=== Begin Enclosure ===
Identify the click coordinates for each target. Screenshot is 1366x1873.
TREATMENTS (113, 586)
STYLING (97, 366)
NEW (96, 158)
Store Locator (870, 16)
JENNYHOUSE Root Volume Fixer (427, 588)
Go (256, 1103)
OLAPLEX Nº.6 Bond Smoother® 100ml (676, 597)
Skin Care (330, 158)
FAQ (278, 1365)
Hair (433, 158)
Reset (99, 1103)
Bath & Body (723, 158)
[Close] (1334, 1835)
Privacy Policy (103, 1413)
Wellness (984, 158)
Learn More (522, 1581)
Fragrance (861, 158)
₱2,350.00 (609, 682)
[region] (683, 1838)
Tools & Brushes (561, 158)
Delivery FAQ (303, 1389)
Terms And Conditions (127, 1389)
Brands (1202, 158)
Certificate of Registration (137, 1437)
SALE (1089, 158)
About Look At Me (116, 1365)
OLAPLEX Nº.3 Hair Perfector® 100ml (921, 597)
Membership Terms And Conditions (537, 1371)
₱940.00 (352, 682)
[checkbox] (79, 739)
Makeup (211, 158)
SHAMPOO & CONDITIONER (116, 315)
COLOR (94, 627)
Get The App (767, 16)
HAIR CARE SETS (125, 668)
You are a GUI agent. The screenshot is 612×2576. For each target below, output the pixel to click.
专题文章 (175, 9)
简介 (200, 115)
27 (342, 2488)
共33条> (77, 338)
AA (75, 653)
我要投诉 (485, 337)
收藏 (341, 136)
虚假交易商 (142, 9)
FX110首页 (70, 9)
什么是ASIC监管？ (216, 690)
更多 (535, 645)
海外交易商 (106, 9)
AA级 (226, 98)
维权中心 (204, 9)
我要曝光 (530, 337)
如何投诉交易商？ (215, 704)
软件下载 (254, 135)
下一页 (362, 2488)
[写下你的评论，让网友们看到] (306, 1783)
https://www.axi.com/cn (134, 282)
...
=== End Enclosure ===
Your assignment: Copy, with no alteration, the line that contains "收藏 (341, 136)" and each remaining line of the listing above.

Task response:
收藏 (341, 136)
虚假交易商 (142, 9)
FX110首页 (70, 9)
什么是ASIC监管？ (216, 690)
更多 (535, 645)
海外交易商 (106, 9)
AA级 (226, 98)
维权中心 (204, 9)
我要曝光 (530, 337)
如何投诉交易商？ (215, 704)
软件下载 (254, 135)
下一页 (362, 2488)
[写下你的评论，让网友们看到] (306, 1783)
https://www.axi.com/cn (134, 282)
...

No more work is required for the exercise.